Violazione dell’art. 13 della Costituzione
Con riferimento alle limitazioni alla libertà di movimento introdotta dai DPCM, ad esempio, il giudice scrive “vietare ad una persona fisica ogni spostamento anche all’interno del territorio in cui vive o si trova, configurandosi quale vero e proprio obbligo di permanenza domiciliare, a mente dell’art. 13 Cost., richiede una specifica disposizione legislativa e un atto motivato dell’autorità giudiziaria.

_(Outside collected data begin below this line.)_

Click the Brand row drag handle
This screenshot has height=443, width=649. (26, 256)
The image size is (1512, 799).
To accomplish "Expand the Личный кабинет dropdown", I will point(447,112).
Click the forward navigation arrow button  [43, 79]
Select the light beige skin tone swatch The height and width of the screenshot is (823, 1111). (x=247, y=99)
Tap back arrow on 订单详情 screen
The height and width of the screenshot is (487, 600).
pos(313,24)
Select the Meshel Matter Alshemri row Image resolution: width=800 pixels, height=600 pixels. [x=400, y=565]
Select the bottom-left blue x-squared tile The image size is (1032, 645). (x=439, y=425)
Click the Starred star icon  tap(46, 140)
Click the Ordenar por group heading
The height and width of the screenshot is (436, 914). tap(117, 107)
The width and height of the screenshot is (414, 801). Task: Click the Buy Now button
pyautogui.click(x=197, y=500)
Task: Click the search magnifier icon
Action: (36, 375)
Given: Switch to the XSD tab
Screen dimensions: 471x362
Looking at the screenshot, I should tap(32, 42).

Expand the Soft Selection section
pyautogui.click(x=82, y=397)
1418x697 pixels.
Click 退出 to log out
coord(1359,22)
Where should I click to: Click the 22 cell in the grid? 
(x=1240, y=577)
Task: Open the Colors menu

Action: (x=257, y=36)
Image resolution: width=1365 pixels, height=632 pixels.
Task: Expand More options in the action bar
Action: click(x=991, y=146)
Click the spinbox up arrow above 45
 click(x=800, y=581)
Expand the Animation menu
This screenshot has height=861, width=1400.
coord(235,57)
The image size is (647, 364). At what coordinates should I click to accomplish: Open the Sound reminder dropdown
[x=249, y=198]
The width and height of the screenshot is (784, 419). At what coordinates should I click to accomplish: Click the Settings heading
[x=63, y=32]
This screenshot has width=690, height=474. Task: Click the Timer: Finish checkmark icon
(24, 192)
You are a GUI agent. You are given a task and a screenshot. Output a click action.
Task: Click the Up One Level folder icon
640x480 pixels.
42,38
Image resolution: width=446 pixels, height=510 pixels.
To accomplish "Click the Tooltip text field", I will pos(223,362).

Consegue, allora, che un DPCM, fonte meramente secondaria, non atto normativo, non può disporre limitazioni della libertà personale, come invece disposto dal DPCM del 8/3/2020 ove sono adottate le misure volte ad evitare ogni spostamento delle persone fisiche in entrata e in uscita dai territori previsti dal medesimo decreto, nonché all’interno dei medesimi territori, e successivamente estese a tutto il territorio nazionale dal DPCM 09.03.2020, salvo che per gli spostamenti motivati da comprovate esigenze lavorative o situazioni di necessità ovvero spostamenti per motivi di salute“.
Conclusioni
Alla luce di tali considerazioni, il giudice del Tribunale di Pisa, rifacendosi alle argomentazioni di eminenti costituzionalisti ed ex presidenti, vice presidenti e consiglieri della Corte Costituzionale (Cassese, Baldassarre, Marini, Cartabia, Onida, Maddalena), oltre che alle pronunce rese da altri giudici di merito (Frosinone, Roma, Reggio Emilia) ha dichiarato la “indiscutibile illegittimità del DPCM del 8/3/2020 (come pure di quelli successivi emanati dal Presidente del Consiglio dei Ministri)”.
Questa sentenza suscita certamente grande interesse in quanto va ad aggiungersi alle pronunce critiche nei confronti delle modalità con le quali è stata gestita l’epidemia da Covid-19 sul piano normativo. Qui, però, per la prima volta un Tribunale è arrivato ad affermare, senza mezzi termini, l’illegittimità della decretazione d’urgenza emanata da marzo 2020 ad oggi, evidenziandone le molteplici criticità sotto il profilo costituzionale sia per quanto riguarda il ricorso allo strumento dei DPCM, sia per il modo in cui mediante questi atti di natura amministrativa sono stati di fatto compressi diritti di rango primario riconosciuti fondamentali per Costituzione.